The most recent scientific study – conducted in October and November 2021 with the vessels MV Sharpie and MV Narval – managed to detect seven or eight adult vaquita porpoises and one or two juveniles.

“They were able to find (them) and confirm it, but there could be other vaquita that we don’t know about – hopefully there (are). It’s a big place … When you see it on a map it’s one thing, but when you’re here it’s a huge, huge area,” said Sea Shepherd president Pritam Singh in an interview with EFE.

With that, despite the drastic reduction in the numbers of the marine mammal in recent years, environmentalists are holding out hope that, thanks to Sea Shepherd’s tireless work and the cooperation of the Mexican authorities, this species’ numbers will gradually increase.

“It’s very possible that there are other vaquita here. We were able to identify that, which was very good because then we had solid evidence. So we’re very hopeful, especially when we see breeding going on, that the vaquita can recover. … I think this has been an extraordinary year. A real change,” Singh added.
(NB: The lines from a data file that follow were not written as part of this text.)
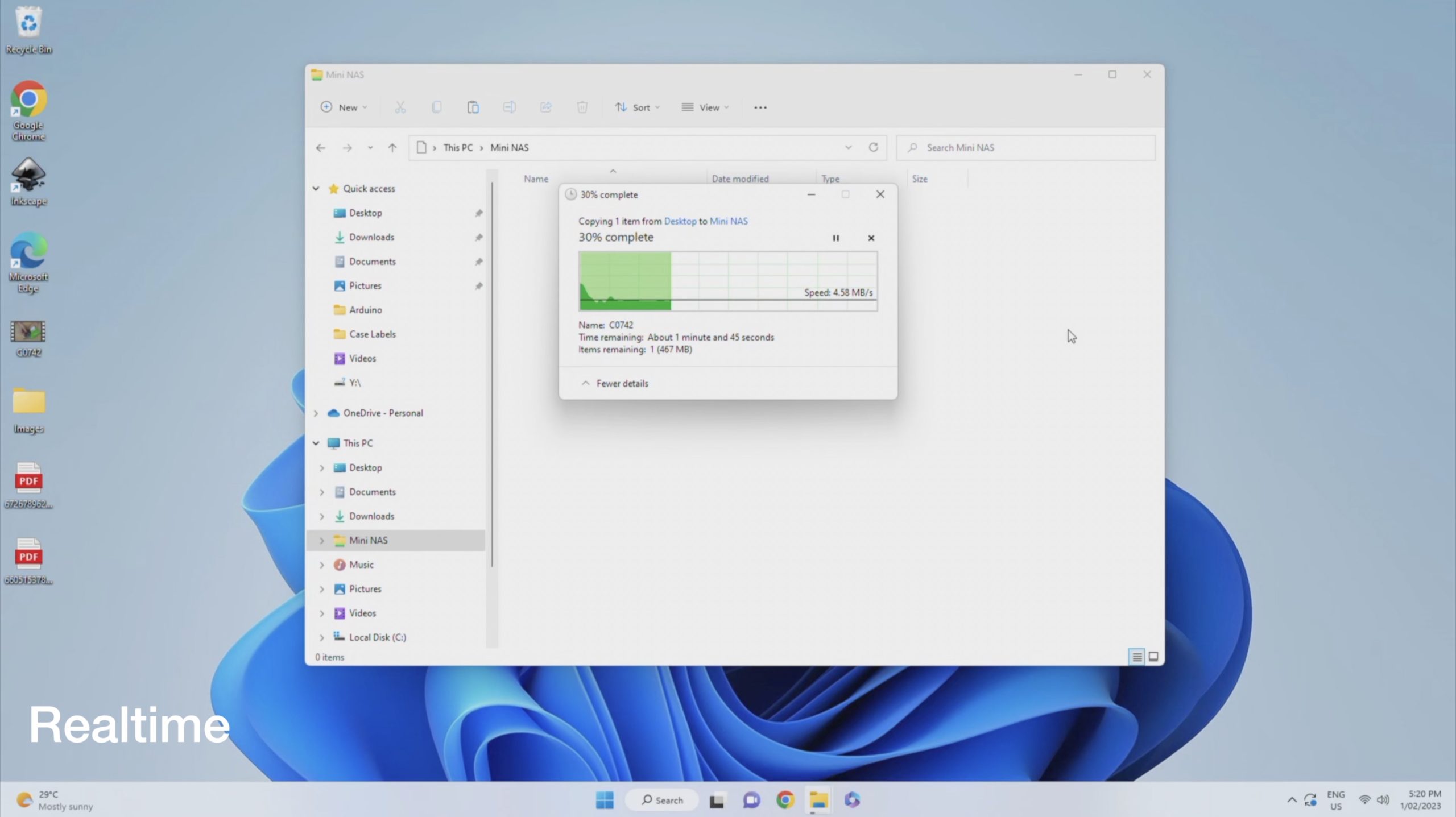Click the Delete trash icon in the toolbar
This screenshot has height=817, width=1456.
(x=582, y=107)
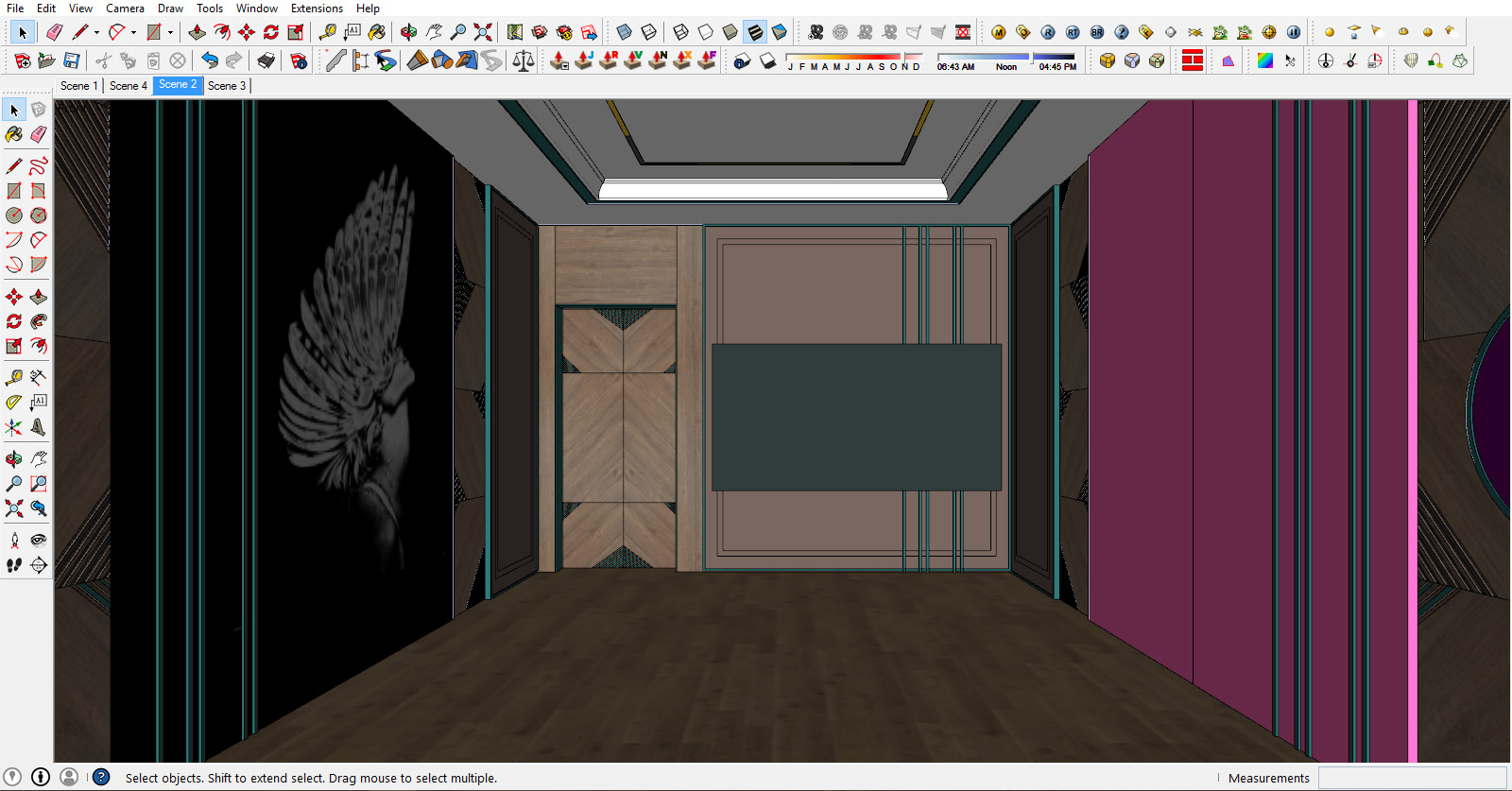The height and width of the screenshot is (791, 1512).
Task: Select the Tape Measure tool in left toolbar
Action: [x=14, y=377]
Since January 2022, Sea Shepherd and Mexico’s Navy Secretariat have been working on a new joint effort that has resulted in a substantial reduction in the number of fishing boats in the Zero Tolerance Zone and the amount of time that they can keep their nets in the water, according to what officials said at a press conference in San Felipe, a town in Mexico’s northwestern Baja California state.
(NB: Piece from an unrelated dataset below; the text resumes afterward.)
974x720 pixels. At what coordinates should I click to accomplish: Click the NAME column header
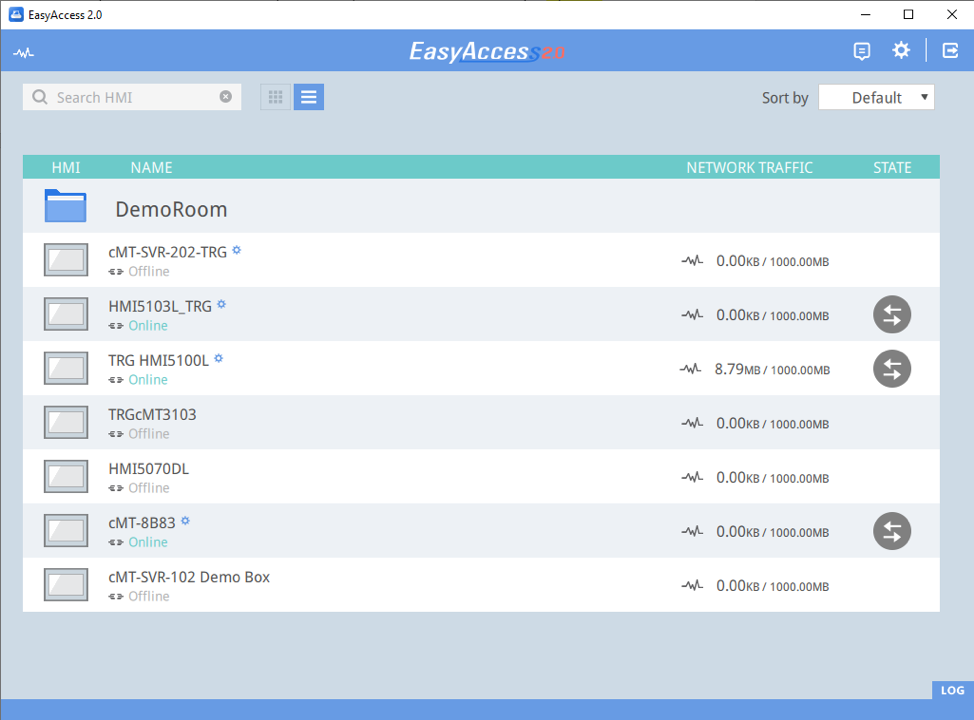[151, 167]
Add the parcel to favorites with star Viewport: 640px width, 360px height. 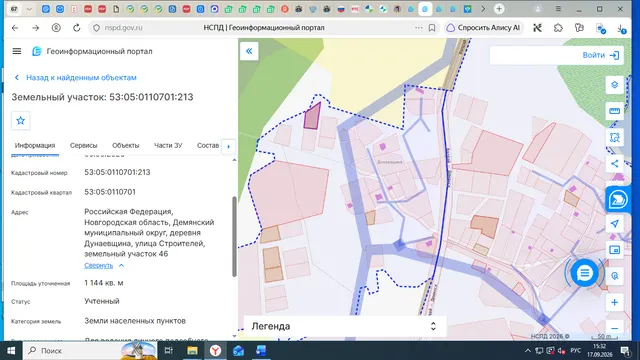pyautogui.click(x=20, y=120)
Operation Miracle is in the middle of its eighth campaign with the Sharpie and the John Paul DeJoria, the boats that are monitoring the Zero Tolerance Zone, a perimeter in the upper gulf where no other boats are allowed.

In addition, they are removing fishing nets that they find drifting in the water and which could trap vaquita porpoises, the marine mammal that is closest to extinction, but also “totoabas,” a fish that sells for exorbitant amounts, given that assorted medicinal properties are ascribed to it in Chinese folk medicine.

The totoaba is prohibited from being marketed, but there are still people who try to do so and that harms the vaquita porpoises, which can get trapped in the nets, along with other species like turtles, dolphins and sharks.

Getting caught in fishing nets is the greatest documented threat to the survival of the species.

Thus, very early each morning on the only registered access ramp for fishermen, the Navy Secretariat (Semar) along with other authorities like the National Aquaculture and Fishing Commission (Conapesca) review the permits of the fishermen and their equipment to verify that their work will not harm the porpoises.

One of the fishermen who goes through the process each morning and preferred not to give his name in an interview with EFE said that the measures and controls are positive developments.

He said that if they find a vaquita porpoise in their nets, they must release it “so that they can reproduce more.”

And he added that if fine-line regulation nets are used, both the totoaba and the vaquita can break the net and thus avoid being trapped.

Another fisherman said that the monitoring activities are positive because they protect the work of those who have all their papers in order, but he added that the same checks should be done elsewhere, since other boats are going out to fish without any controls.

“Lots of boats go out that don’t have a permit and that affects those who do have one,” he said.

Aside from the constant vigilance at sea and the checks at the ramp, there are many other ways that the authorities are trying to ensure that fishing in the zone complies with established rules and regulations.

For example, several daily sea, land and air patrols are mounted to monitor the fishing nets and, among other things, they scout for nets that might have washed up on the beaches.

“The activities that (Semar) is undertaking are to enforce the law in the coastal zone, and we’re providing escorts and security for Profepa (the Federal Environmental Protection Prosecutor’s Office) and Conapesca so that they can conduct their work, which is to inspect,” a navy sailor named Garcia told EFE during one of the land patrols in San Felipe.